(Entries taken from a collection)

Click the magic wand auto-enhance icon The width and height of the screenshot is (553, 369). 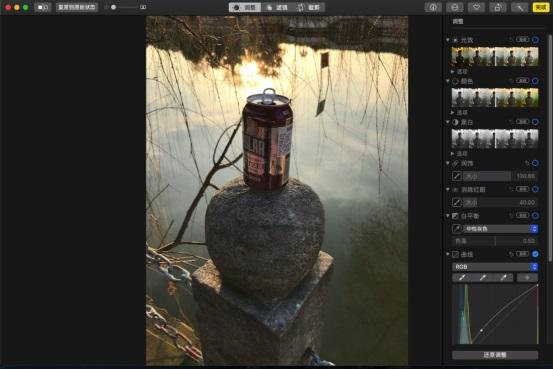coord(519,7)
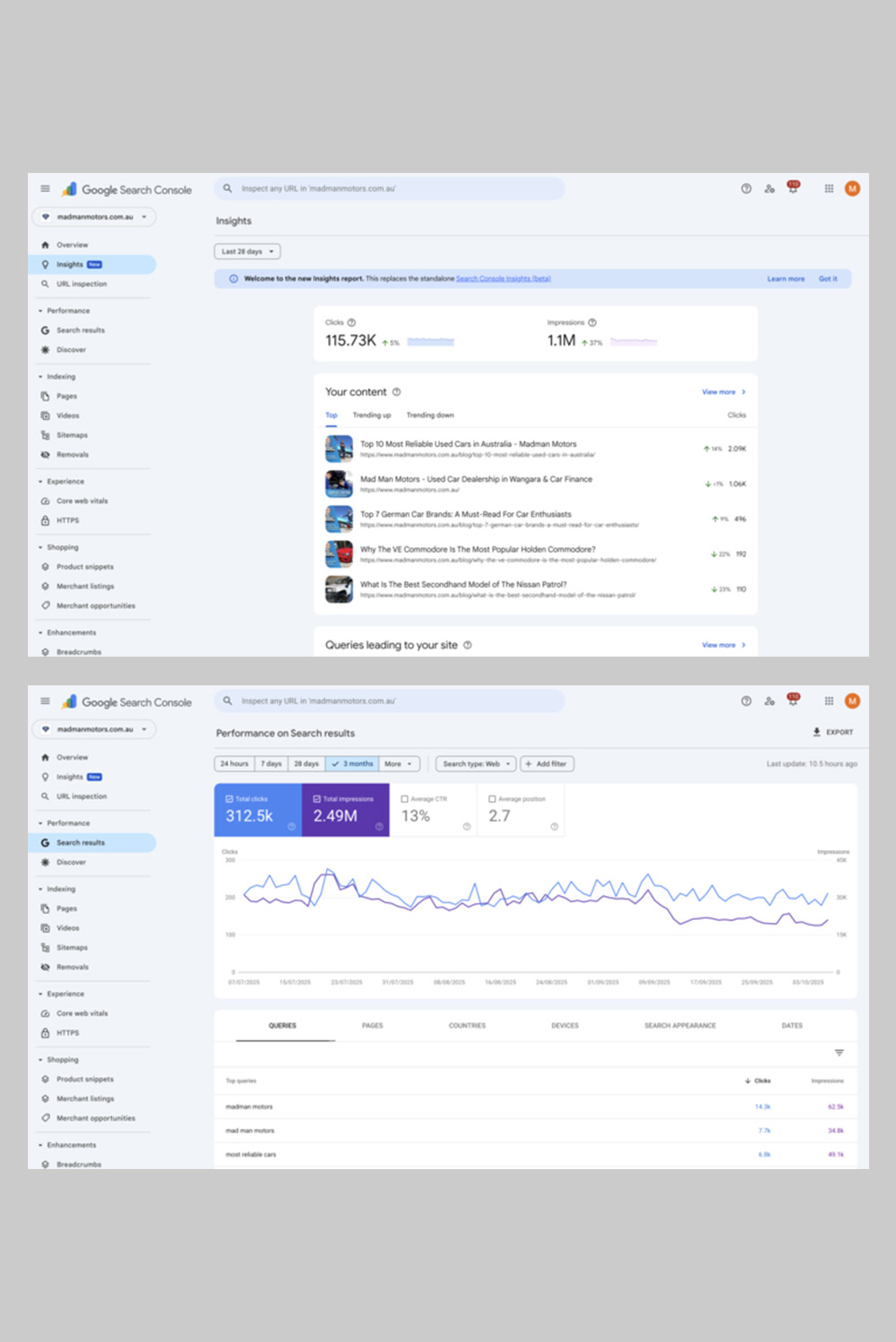896x1342 pixels.
Task: Click the help icon beside the Clicks metric on Insights
Action: pyautogui.click(x=351, y=323)
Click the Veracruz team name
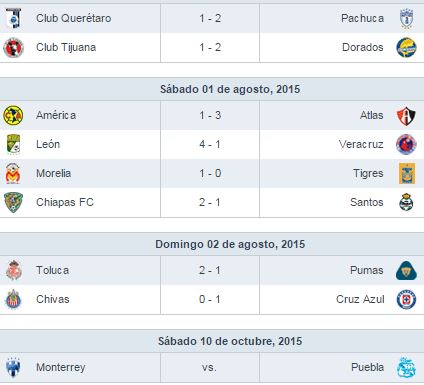424x385 pixels. [361, 144]
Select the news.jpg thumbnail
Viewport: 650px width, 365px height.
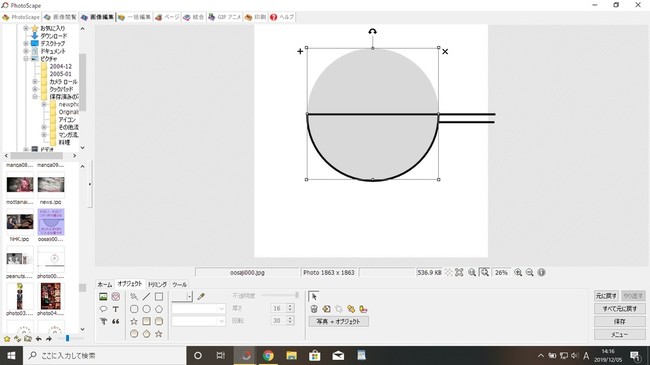tap(51, 185)
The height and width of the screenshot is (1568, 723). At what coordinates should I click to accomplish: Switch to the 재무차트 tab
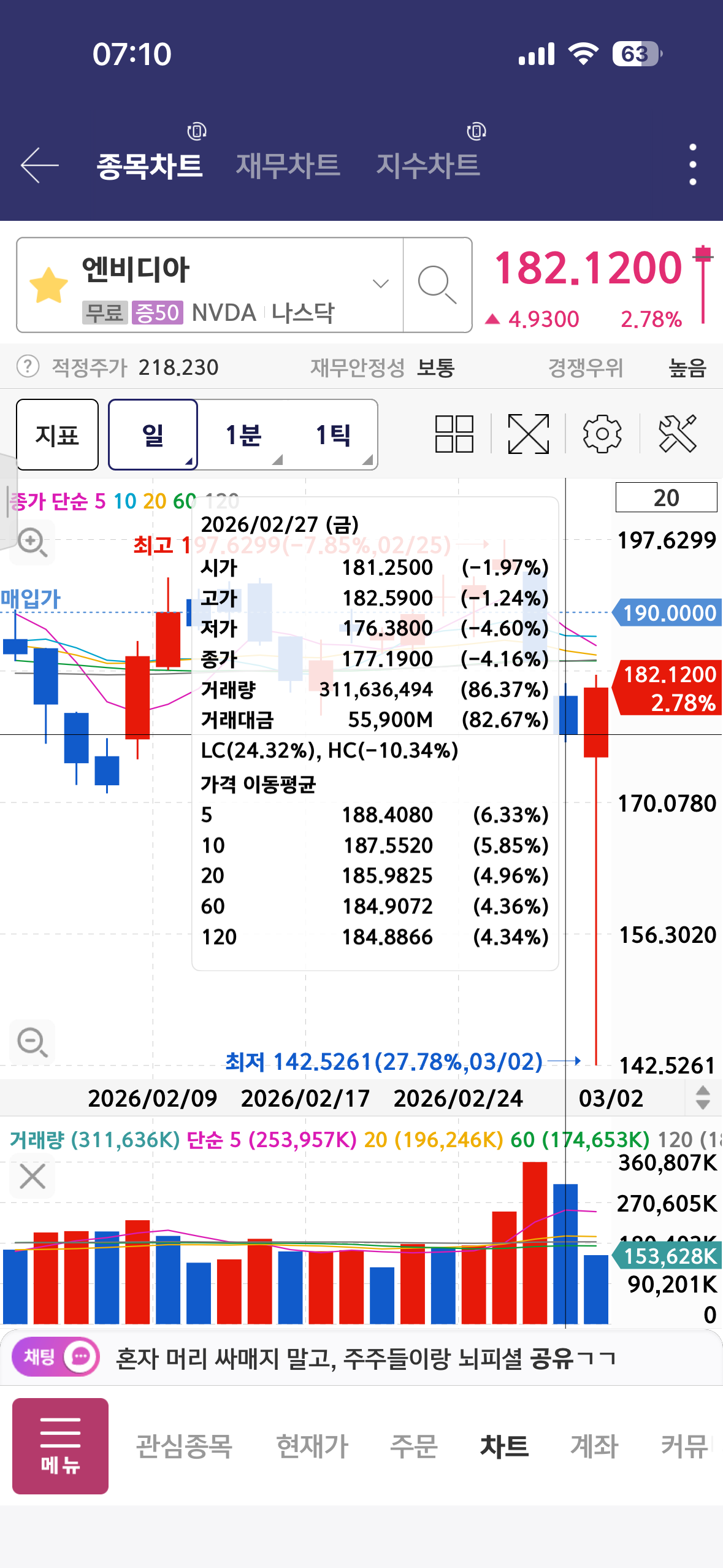288,166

[AIM OF THE TASK]: With pictures left out, transcribe each line from the one containing "Click the Veracruz team name" through the end of the data, both ends included.

[RESPONSE]:
Click the Veracruz team name
424x385 pixels. [361, 144]
Select the news.jpg thumbnail
Viewport: 650px width, 365px height.
tap(51, 185)
The height and width of the screenshot is (1568, 723). At what coordinates should I click to accomplish: Switch to the 재무차트 tab
288,166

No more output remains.